Let’s gaze upon the corpse of the Fourth Amendment

Summary:  Most of the Bill of Rights has been de facto voided, as Courts sometimes — or often — rely on specious logic to ignore the word’s plain meaning.  A few phrases retain their force, giving us the illusion of liberty (eg, we are well-armed sheep).  Over time the dead area probably will continue to expand, the arrival of the inevitable again surprising us.  Here we look at the corpse of the fourth amendment.

Look, in this place ran Cassius’ dagger through:
See what a rent the envious Casca made:
Through this the well-beloved Brutus stabb’d;
And as he pluck’d his cursed steel away …

Good friends, sweet friends, let me not stir you up
To such a sudden flood of mutiny.
They that have done this deed are honourable:
What private griefs they have, alas, I know not,
That made them do it: they are wise and honourable,
And will, no doubt, with reasons answer you.

Origin of the fourth amendment

The general warrant and writ of assistance were instruments which gave British authorities the power to enter anywhere, and seize any persons or things, at anytime, with little or no regard to any expectation of privacy — with no need to show evidence relating to a specific person or place.  The battle against the general warrant was fought in the courts.
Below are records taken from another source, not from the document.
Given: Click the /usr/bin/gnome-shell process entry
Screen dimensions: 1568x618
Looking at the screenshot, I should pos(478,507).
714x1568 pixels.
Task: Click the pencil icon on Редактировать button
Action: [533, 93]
Cases such as Huckel v. Money (1763); Leach v. Money (1765); and Entick v. Carrington (1765) laid the foundation of one of the most exciting chapters of legal history. In a triumph for the impartiality of British justice, aristocratic judges returned verdicts against members of their own class — condemning the use of general warrants and creating the concept of unreasonable search and seizures.   (this is a lightly paraphrased version of section 3.01 of the District Court Clerk’s Manual, from this website).

We benefit from this long struggle; the fourth amendment is a legacy bequeathed to us.  The meaning of its words seems clear:

The right of the people to be secure in their persons, houses, papers, and effects, against unreasonable searches and seizures, shall not be violated, and no Warrants shall issue, but upon probable cause, supported by Oath or affirmation, and particularly describing the place to be searched, and the persons or things to be seized.

That was then.  This is now, our situation described by an opinion from someone who has a privileged position to watch the Constitution’s death throes.  How many violations of the Constitution and Federal laws can you count in this text?

This is an extraordinary case: Our court approves, without blinking, a police sweep of a person’s home without a warrant, without probable cause, without reasonable suspicion and without exigency — in other words, with nothing at all to support the entry except the curiosity police always have about what they might find if they go rummaging around a suspect’s home. Once inside, the police managed to turn up a gun “in plain view” — stuck between two cushions of the living room couch — and we reward them by upholding the search. Did I mention that this was an entry into somebody’s home, the place where the protections of the Fourth Amendment are supposedly at their zenith?
— Dissent by Chief Judge Kozinski of the US Ninth Circuit Court of Appeals,  USA vs Juan Herman Lemus, 18 February 2010

To see the new world we turn to our finest reporter on the front lines, Glenn Greenwald.  An excerpt from his bulletin of October 10.

Speaking of secrecy obsession: U.S. citizen Jacob Appelbaum was identified as a WikiLeaks spokesman last year. Since then, despite being charged with (let alone convicted of) no crime whatsoever, he has — all without any search warrants – had his laptop, cellphone and camera seized at the airport; been repeatedly subjected to detention every time he re-enters the country; had people whose only crime was to appear in his telephone subjected to similar harassment; had orders issued for information showing his Twitter activities and communications; and now, as The Wall Street Journal reports today, has had a secret Order served by the DOJ on Google and another internet provider for an array of information relating to his email activity (including the list of those with whom he has corresponded by email over the last two years: I’m happy to say I’m one of those correspondents).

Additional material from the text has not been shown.